_Цель задания:_ Обновите в тексте о пацифизме отрывок от «Но если человек» до «прикрытое благими словами.» включительно, заменив «благими словами» на «красивыми словами».

_Текст страницы:_
-=-=-

Но если человек не имеет права сопротивляться и защищаться, то кто же тогда имеет право жить? Не перетекает ли при такой формулировке проблемы пацифизм в равнодушие? Трагедия пацифизма таится в утрате трагического взгляда. Настоящая трагедия умеет видеть, что бывают две правды, сталкивающиеся до крови. Пацифизм должен быть не нейтральностью, а любовью, готовой к страданию. Иначе он всего лишь холодное равнодушие, прикрытое благими словами.
Насилие как вызов духовности.
Для верующего человека насилие – это не столько политическая или социологическая категория, сколько экзистенциальная. Насилие, то есть достижение чего бы то ни было грубой физической силой – это не только помрачение образа Божия в человеке, но и откат от самой человечности. Не зря в культуре, искусстве, кино многократно подчеркивается, что любой убийца виден по выражению глаз. Эта страшная печать каинова братоубийственного греха (независимо от того, кто кого убил – если Бог Отец всех живущих, значит, человек человеку – брат) ложится на ум, сердце, лицо, душу. Психологи это явление назовут ПТСР.
Поэтому борьба с насилием – это не только про активизм. Это про тонкую, ежедневную духовную работу. Не дать себе стать частью системы давления. Не передавать боль дальше. Не говорить с позиций силы – даже если ты прав. Насилие – это не всегда кровь. Иногда это просто голос, говорящий: «Ты ничтожество».

История: пацифизм и война.
История показывает, что пацифизм легко трещит под натиском реальности. Пацифисты межвоенного времени нередко шли на фронт, когда приходило «настоящее зло». Эрнст Фридрих, основатель анархопацифизма и человек, создавший первый в мире музей пацифизма в Веймарской республике, автор лозунга «Krieg dem Kriege!» («Война войне!»), завершил свою жизнь героем вооружённого Сопротивления. Симона Вейль, автор «Поэмы силы», уехала помогать республиканцам в Испании. Альберт Эйнштейн, называвший войны абсолютным злом, говорил: «Я убеждённый пацифист… до тех пор, пока дело не доходит до Гитлера». Однако он подписал письмо к Рузвельту, зная цену ядерной угрозе, всё равно счёл её необходимой.

-=-=-

_Записи набора данных:_
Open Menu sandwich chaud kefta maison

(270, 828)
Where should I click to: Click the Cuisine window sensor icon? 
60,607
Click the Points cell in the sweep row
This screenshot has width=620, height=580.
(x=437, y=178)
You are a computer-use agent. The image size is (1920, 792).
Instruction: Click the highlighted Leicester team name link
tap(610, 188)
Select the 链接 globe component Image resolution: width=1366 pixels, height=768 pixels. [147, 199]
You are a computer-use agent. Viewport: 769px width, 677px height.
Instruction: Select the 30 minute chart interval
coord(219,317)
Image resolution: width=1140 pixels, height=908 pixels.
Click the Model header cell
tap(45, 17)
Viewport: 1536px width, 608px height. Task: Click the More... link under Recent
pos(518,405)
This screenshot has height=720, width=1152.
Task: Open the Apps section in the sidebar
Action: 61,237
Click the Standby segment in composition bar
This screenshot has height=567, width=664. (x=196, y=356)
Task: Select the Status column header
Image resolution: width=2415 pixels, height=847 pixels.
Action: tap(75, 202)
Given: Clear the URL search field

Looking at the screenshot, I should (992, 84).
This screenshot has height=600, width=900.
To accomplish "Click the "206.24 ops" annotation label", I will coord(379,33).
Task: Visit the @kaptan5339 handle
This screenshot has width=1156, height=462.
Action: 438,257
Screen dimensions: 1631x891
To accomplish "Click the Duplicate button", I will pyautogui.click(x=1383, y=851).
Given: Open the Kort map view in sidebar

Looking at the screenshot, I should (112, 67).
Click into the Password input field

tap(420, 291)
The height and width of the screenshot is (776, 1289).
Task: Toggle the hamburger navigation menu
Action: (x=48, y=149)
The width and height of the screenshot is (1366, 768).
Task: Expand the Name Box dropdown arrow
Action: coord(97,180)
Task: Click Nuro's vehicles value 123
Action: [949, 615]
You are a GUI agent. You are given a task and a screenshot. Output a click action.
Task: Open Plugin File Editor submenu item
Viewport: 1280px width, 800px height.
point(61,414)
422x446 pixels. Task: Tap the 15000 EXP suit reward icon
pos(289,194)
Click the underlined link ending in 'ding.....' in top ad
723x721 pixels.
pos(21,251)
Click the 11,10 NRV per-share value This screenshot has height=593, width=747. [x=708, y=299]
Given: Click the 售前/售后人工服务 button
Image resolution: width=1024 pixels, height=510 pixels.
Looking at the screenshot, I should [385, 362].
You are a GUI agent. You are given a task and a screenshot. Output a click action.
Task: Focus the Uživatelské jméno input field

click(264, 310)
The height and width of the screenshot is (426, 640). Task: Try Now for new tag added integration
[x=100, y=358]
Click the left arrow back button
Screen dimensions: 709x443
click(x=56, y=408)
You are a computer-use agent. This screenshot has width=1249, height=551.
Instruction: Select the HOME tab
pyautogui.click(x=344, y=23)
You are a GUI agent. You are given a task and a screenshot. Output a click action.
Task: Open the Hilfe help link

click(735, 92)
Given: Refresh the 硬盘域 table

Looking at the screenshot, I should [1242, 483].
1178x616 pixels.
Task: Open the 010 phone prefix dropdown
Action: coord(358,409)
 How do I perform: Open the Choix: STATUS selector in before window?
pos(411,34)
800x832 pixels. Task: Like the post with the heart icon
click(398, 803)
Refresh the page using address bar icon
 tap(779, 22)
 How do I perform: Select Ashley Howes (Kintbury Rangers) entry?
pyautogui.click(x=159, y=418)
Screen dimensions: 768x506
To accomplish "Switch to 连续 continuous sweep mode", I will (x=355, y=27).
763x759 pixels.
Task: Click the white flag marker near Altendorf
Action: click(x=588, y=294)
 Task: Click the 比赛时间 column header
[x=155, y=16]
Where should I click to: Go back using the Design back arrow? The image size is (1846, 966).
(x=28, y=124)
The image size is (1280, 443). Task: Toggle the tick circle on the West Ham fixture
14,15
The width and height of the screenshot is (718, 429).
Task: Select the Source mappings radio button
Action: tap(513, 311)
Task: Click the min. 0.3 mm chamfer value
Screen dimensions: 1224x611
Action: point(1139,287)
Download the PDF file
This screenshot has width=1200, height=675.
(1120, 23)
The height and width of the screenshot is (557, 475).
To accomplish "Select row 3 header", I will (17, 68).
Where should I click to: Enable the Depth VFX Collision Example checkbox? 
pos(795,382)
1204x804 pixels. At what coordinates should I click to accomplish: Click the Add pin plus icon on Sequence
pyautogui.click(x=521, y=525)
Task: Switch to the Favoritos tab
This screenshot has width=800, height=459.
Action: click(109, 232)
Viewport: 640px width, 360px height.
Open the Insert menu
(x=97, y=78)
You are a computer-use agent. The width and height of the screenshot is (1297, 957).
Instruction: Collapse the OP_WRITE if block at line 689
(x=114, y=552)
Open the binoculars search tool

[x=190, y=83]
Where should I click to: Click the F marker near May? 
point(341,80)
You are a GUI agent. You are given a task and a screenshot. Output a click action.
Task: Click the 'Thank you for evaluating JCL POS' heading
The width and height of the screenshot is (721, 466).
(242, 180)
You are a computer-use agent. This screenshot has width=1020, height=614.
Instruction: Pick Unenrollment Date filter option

-=-=-

_Решение задачи:_
Но если человек не имеет права сопротивляться и защищаться, то кто же тогда имеет право жить? Не перетекает ли при такой формулировке проблемы пацифизм в равнодушие? Трагедия пацифизма таится в утрате трагического взгляда. Настоящая трагедия умеет видеть, что бывают две правды, сталкивающиеся до крови. Пацифизм должен быть не нейтральностью, а любовью, готовой к страданию. Иначе он всего лишь холодное равнодушие, прикрытое красивыми словами.